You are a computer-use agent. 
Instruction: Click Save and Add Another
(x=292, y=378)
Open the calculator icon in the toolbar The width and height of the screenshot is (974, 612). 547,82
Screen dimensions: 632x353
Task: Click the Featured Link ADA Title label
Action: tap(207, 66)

• • • • •

--- TASK BRIEF ---
Take the line containing "Instruction: Click Save and Add Another" and each line after it up to the last line of the listing, and print them exactly.

--- RESULT BELOW ---
Instruction: Click Save and Add Another
(x=292, y=378)
Open the calculator icon in the toolbar The width and height of the screenshot is (974, 612). 547,82
Screen dimensions: 632x353
Task: Click the Featured Link ADA Title label
Action: tap(207, 66)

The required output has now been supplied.